Watching porn; that’s how I’m spending most of my summer days. It’s either that or a sunbathing by Titisee Lake.
Titisee Lake brings back a lot of my childhood memories. When I was six years old, my parents decided to move us to a bigger house and they picked Freiburg because of its unique setting. The first few months sucked because I had no friends to play with and all my cousins lived hours away from us; not that I like any of them anyway. Maybe Céline, but she lives in Paris. I heard she’s majoring in english literature. We clashed when we were kids, but now that we’re older, I enjoy spending time with her whenever I get to visit her.
One year after we moved here, I was walking down the street when a soccer ball rolled in front of me. I picked it up and looked around to see who it belonged to. A guy, Axel, ran in my direction and thanked me for grabbing it. Behind him stood two boys, Leon and Mario. Little did I know we’d instantly become best friends and that we’d end up spending which I now recall to be the best years of my life. I was way nicer and friendlier when I was young, and it took very little to make me happy. Now, nothing ever fulfills me. I’m always on the lookout for satisfaction, but hardly anything seems to fill the void.
My first time dealing with separation came at the age of twelve when Axel moved to Canada and Mario, to Australia, the following year.
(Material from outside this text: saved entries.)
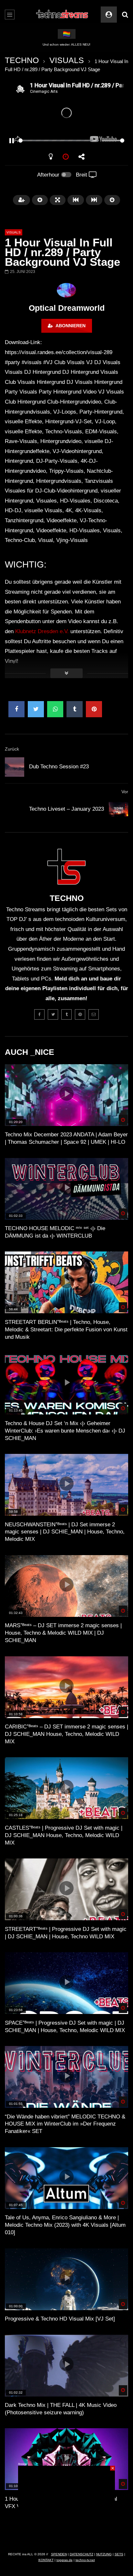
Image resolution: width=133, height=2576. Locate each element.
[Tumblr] (66, 1014)
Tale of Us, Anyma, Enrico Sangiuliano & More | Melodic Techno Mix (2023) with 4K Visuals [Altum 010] (65, 2224)
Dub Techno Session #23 (59, 766)
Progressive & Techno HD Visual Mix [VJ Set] (60, 2319)
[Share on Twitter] (36, 709)
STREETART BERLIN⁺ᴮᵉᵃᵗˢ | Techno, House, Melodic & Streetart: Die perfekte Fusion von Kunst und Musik (66, 1329)
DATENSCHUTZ (81, 2554)
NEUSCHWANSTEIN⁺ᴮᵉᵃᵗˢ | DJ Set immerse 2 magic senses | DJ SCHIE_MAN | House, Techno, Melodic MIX (65, 1531)
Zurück (12, 749)
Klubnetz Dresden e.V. (42, 631)
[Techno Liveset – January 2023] (118, 809)
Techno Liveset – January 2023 (66, 809)
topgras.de (64, 2560)
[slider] (58, 140)
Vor (124, 791)
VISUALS (66, 60)
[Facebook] (39, 1014)
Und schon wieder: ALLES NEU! (66, 44)
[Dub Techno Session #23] (14, 767)
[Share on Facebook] (16, 709)
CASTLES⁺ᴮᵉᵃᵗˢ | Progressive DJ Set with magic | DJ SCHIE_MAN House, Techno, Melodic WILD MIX (63, 1835)
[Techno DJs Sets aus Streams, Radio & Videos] (62, 14)
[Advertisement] (66, 2506)
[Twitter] (53, 1014)
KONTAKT (46, 2560)
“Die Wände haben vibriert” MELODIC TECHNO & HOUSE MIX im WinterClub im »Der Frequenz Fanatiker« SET (65, 2124)
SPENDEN (59, 2554)
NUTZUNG (104, 2554)
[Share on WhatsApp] (55, 709)
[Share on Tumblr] (74, 709)
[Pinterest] (80, 1014)
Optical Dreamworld (67, 307)
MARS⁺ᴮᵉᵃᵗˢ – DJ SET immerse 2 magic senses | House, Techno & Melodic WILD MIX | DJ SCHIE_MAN (63, 1632)
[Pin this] (94, 709)
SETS (119, 2554)
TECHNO (22, 60)
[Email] (93, 1014)
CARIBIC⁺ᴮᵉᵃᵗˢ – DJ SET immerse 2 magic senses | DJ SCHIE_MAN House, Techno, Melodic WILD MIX (66, 1734)
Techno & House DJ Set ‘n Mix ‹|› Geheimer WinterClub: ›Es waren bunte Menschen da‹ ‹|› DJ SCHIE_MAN (65, 1430)
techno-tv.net (85, 2560)
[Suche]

Leon stayed, but for some reason we ended up growing apart. I see him occasionally, but our friendship isn’t as close as it was before.
Experiencing such abrupt separation hurts a lot, but it also challenges you to be brave and adaptable. After they left, I pulled back from involving myself with people, but by the time high school started, I found myself longing for human contact again. Picking up the pieces was tough and took some time, but I managed to do it. However, I’m now more cautious about getting too close. For the most part, it has worked with everyone but Hilda. No matter how much I try, I feel like we’ll always be connected to one another. We always find a way to each other no matter what happens. That scares me because she’s most likely to hurt me over and over again, and I’ll never be able to push her away.